How is $\,\int(1/x)\,dx = \ln|x|\,$ true? Why does the integral of $\frac 1x dx$ equal the natural log of the absolute value of $x$?
$$\int \frac 1x\,dx = \ln|x| + C$$
 A: The derivative
$$
\frac{d}{dx} \ln x = \frac{1}{x};
$$
however also 
$$
\frac{d}{dx}\ln(-x) = \frac{1}{-x}\frac{d(-x)}{dx} = \frac{1}{-x}(-1)=\frac{1}{x}.
$$
Hence, fiding a primitive of $1/x$ amounts to taking both cases into account, which in orderly fashion is written as $\ln |x|.$
A: In some cases (such as complex analysis) the formula is simply wrong.
$$
\int \frac{dz}{z} = \ln(z)+C
$$
is analytic, but $\ln|x|$ is not analytic.
......
But in the real case, it abbreviates two formulas:
$$
\int\frac{dx}{x} = \ln(x)+C\qquad\text{on } x>0,
\\
\int\frac{dx}{x} = \ln(-x)+C\qquad\text{on } x<0,
$$
A: When you write $$\int\frac1x\,dx$$ you are writing the symbols that represent the most general class of antiderivatives for $\frac1x$ with respect to $x$.
Since $\frac{1}{x}$ is defined for all nonzero $x$, and is continuous for all nonzero $x$, then you are seeking a class of functions that are defined for all nonzero $x$, and all have their derivatives equal to $\frac{1}{x}$.
The two-dimensional class of functions given by $\ln|x|+C_1\frac{x}{|x|}+C_2$ satisfy these needs, as we can show below. Also, since $\frac{1}{x}$ has exactly one discontinuity and it is at $0$, any two antiderivatives have to differ by $C_1\frac{x}{|x|}+C_2$ for some choice of constants $C_1$ and $C_2$. So this class of functions gives all antiderivatives for $\frac{1}{x}$.
Now why is $\frac{d}{dx}\left(\ln|x|+C_1\frac{x}{|x|}+C_2\right)$ equal to $\frac{1}{x}$? We have that 
$$\begin{aligned}
\frac{d}{dx}\left(\ln|x|+C_1\frac{x}{|x|}+C_2\right)
&=\frac{d}{dx}\left(\ln|x|\right)\\
&=\left.\frac{d}{dx}\left(\ln(x)\right)\right|_{x\to|x|}\cdot\frac{d}{dx}|x|\\
&=\left.\frac{d}{dx}\left(\ln(x)\right)\right|_{x\to|x|}\cdot\frac{x}{|x|}\\
\end{aligned}$$
So we need to know what $\frac{d}{dx}\left(\ln(x)\right)$ is. At this point, it all depends on what your definition of $\ln$ is. Any of the standard definitions (which can all be shown to be equivalent) all tell us that $\frac{d}{dx}\left(\ln(x)\right)=\frac{1}{x}$. We can discuss that more later, but for now, we continue:
$$\begin{aligned}
\frac{d}{dx}\left(\ln|x|+C_1\frac{x}{|x|}+C_2\right)
&=\left.\frac{d}{dx}\left(\ln(x)\right)\right|_{x\to|x|}\cdot\frac{x}{|x|}\\
&=\frac{1}{|x|}\cdot\frac{x}{|x|}\\
&=\frac{1}{|x|}\cdot\frac{|x|}{x}\\
&=\frac{1}{x}
\end{aligned}$$
And this would prove the claim.
So how do you define $\ln(x)$?


*

*As the inverse of $e^x$? Then establish that $\frac{d}{dx}e^x=e^x$, and apply the chain rule to the identity $e^{\ln(x)}=x$, and the fact that $\frac{d}{dx}\left(\ln(x)\right)=\frac{1}{x}$ will arise.
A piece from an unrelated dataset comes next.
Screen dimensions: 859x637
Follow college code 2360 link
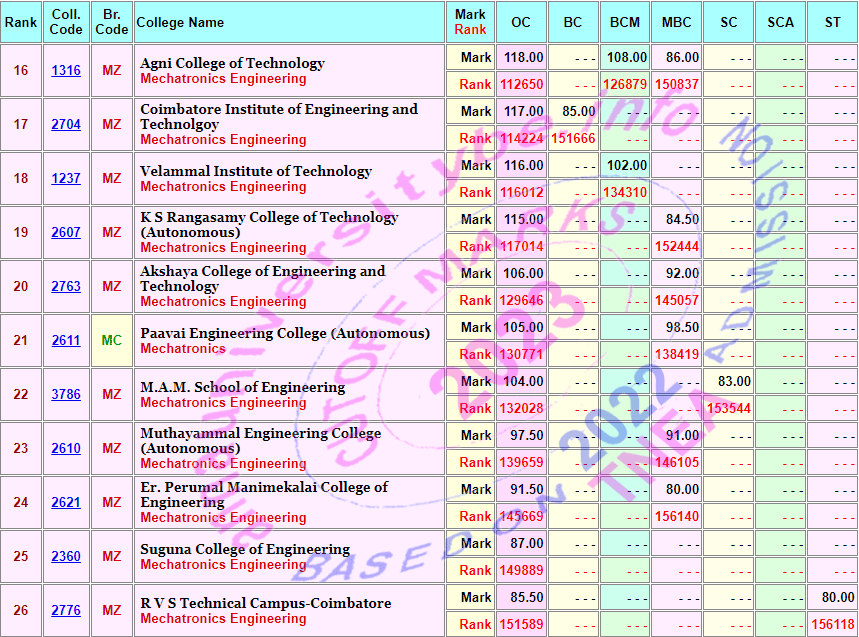[66, 557]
*As $\int_1^x\frac{1}{t}\,dt$? Then establish the Fundamental Theorem of Calculus, and the fact that $\frac{d}{dx}\left(\ln(x)\right)=\frac{1}{x}$ is immediate.

*Other ways? Prove they are equivalent definitions to one of the above, and go form there.
A: You can think of integration as anti-derivative. The derivative of $ln(x)$ is $\frac{1}{x}$ (Check http://math2.org/math/derivatives/more/ln.htm), hence the result follows.
A: When $x>0$, $(\ln |x|)'=(\ln x)'=\frac{1}{x}$.
When $x<0$, $(\ln |x|)'=(\ln (-x))'=\frac{-1}{-x}=\frac{1}{x}$.